La déléguée de la jeunesse de la Francophonie a mentionné que les 88 États membres de l’Organisation internationale de la Francophonie (OIF) ont adopté un nouveau cadre stratégique 2023-2030 qui réaffirme le rôle de premier plan de la jeunesse dans le développement durable. Elle a cité également une grande consultation citoyenne menée en 2020 et a assuré que l’OIF accompagne les jeunes à faire en sorte que la transition énergétique soit une réalité. Une membre fondatrice du Réseau international de la jeunesse de la Francophonie a d’ailleurs témoigné que ces jeunes s’organisent pour trouver des solutions aux enjeux climatiques.

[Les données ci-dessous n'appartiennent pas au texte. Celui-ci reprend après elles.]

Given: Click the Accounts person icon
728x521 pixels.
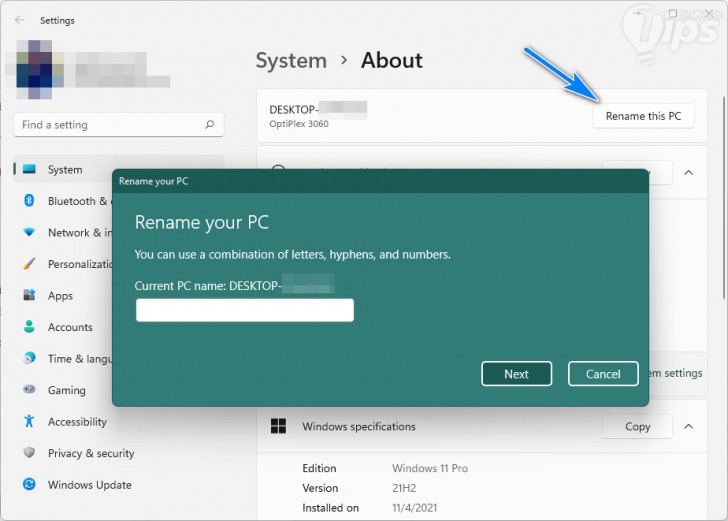Looking at the screenshot, I should pos(29,326).
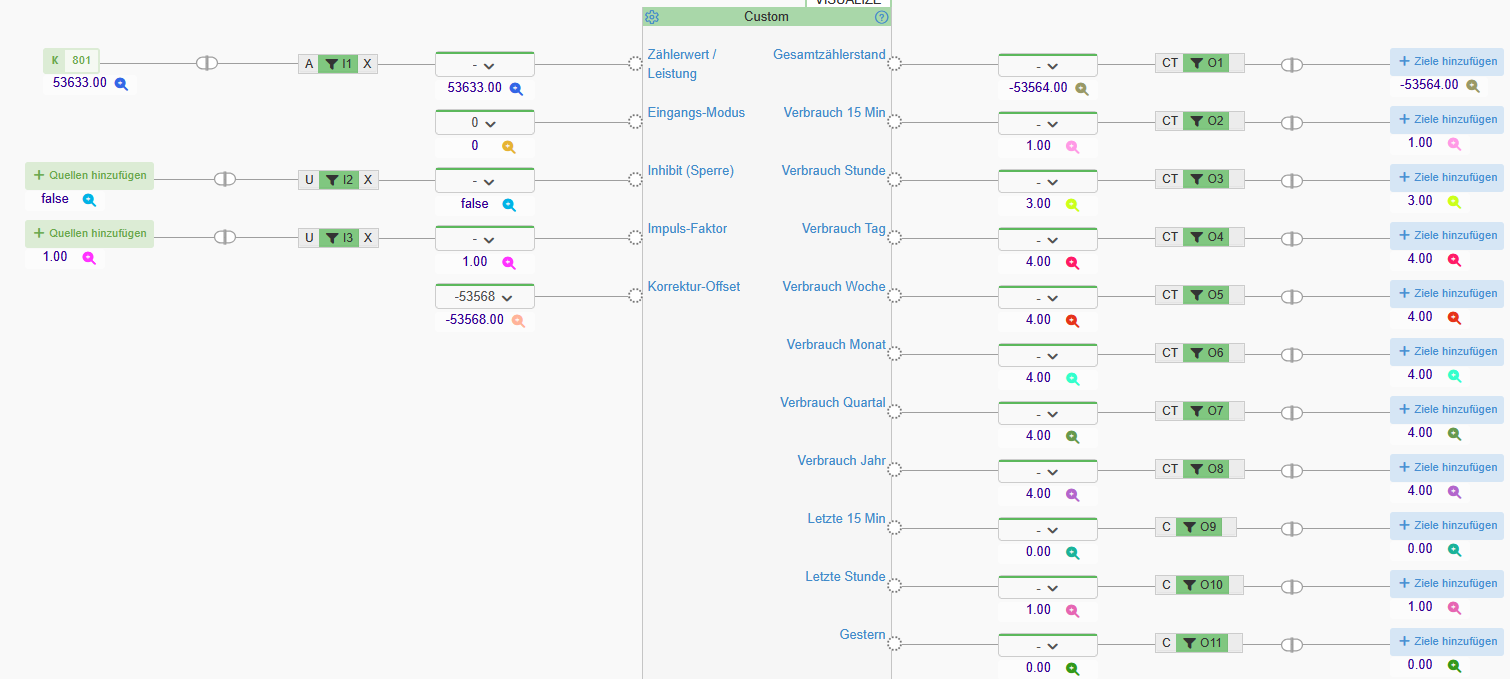Screen dimensions: 1510x679
Task: Expand the Eingangs-Modus dropdown showing 0
Action: coord(485,123)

Passant au débat sur l’ODD 9 (Industrie, innovation et infrastructure), le représentant de ITU Generation Connect, membre des Jeunes Leaders pour les ODD, a appelé les gouvernements à faire des investissements suffisants pour connecter les jeunes, et avant cela, pour les former aux outils informatiques. Le numérique doit prendre sa place à l’école, à l’université et dans la formation des personnes porteuses de handicap, a-t-il recommandé. Le Pérou a témoigné sur ce sujet en présentant ses programmes qui favorisent l’égalité des chances. Le Ministre de la jeunesse du Paraguay s’est quant à lui enorgueilli de la mise en place d’un processus simplifié, 100% numérique, pour la création d’entreprises: 1 800 ont ainsi été mises sur pied, ce qui a créé 12 000 emplois. Cuba a parlé pour sa part des vaccins candidats contre la COVID-19 qui ont été développés par des jeunes pendant la pandémie.
La journée s’est poursuivie par la tenue de débats thématiques parallèles sur les ODD à l’examen afin d’entendre les recommandations de chacun des participants, discussions relayées par le Webcast de l’ONU et interprétées en langue des signes. Le forum abordera demain, mercredi 26 avril, les réalités régionales avant de poursuivre sa session ministérielle sur les progrès nationaux accomplis dans la mise en œuvre du Programme 2030 ainsi que sur le « financement de notre avenir ».